* [BRIEF] Return an exact copy of the lines from the one holding "You are a computer-use" to the end of the data, including both the starting and final lines. Leave the pictures out.

(Stored data entries)
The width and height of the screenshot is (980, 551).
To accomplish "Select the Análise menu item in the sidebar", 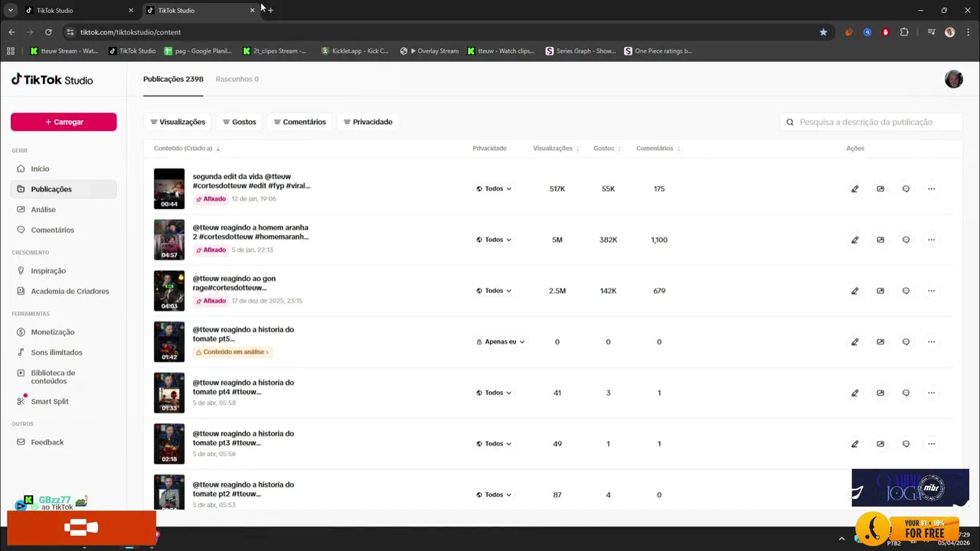I will pos(43,210).
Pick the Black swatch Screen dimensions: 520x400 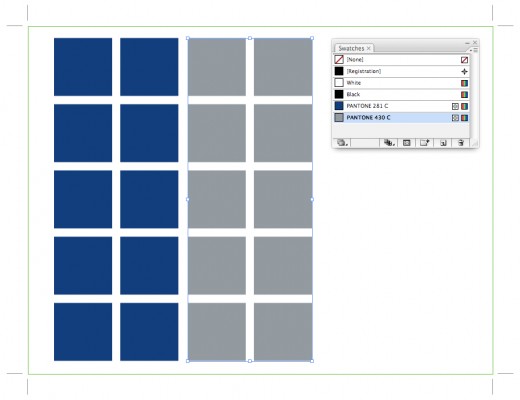click(401, 95)
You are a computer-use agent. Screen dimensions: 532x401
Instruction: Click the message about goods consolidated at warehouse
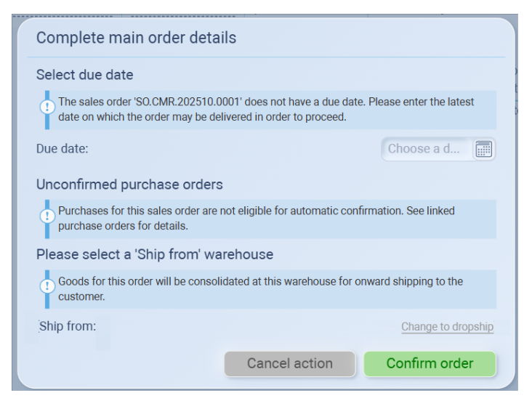click(x=260, y=282)
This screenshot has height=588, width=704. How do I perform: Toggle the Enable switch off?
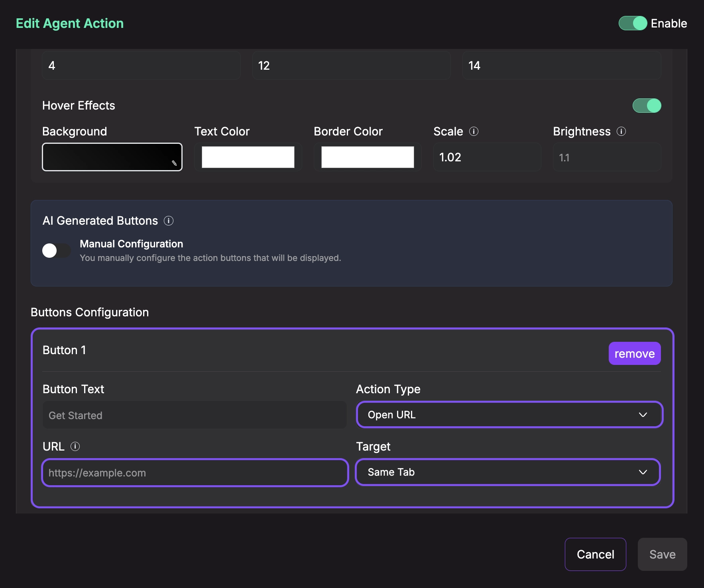tap(632, 23)
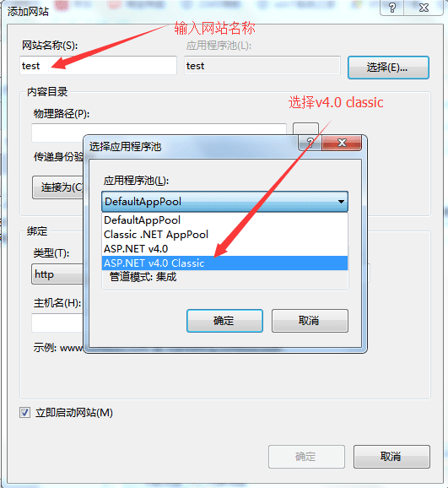The height and width of the screenshot is (488, 448).
Task: Open the http binding type dropdown
Action: [57, 274]
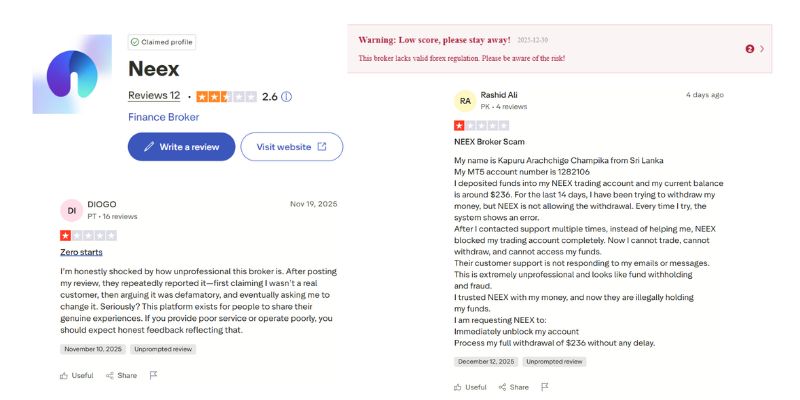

* [YOUR SOLUTION]
You are a computer-use agent. Screen dimensions: 532x401
Instruction: Click the message about goods consolidated at warehouse
click(x=260, y=282)
This screenshot has height=588, width=704. How do I perform: Toggle the Enable switch off?
tap(632, 23)
The height and width of the screenshot is (488, 448).
Task: Open the http binding type dropdown
Action: [57, 274]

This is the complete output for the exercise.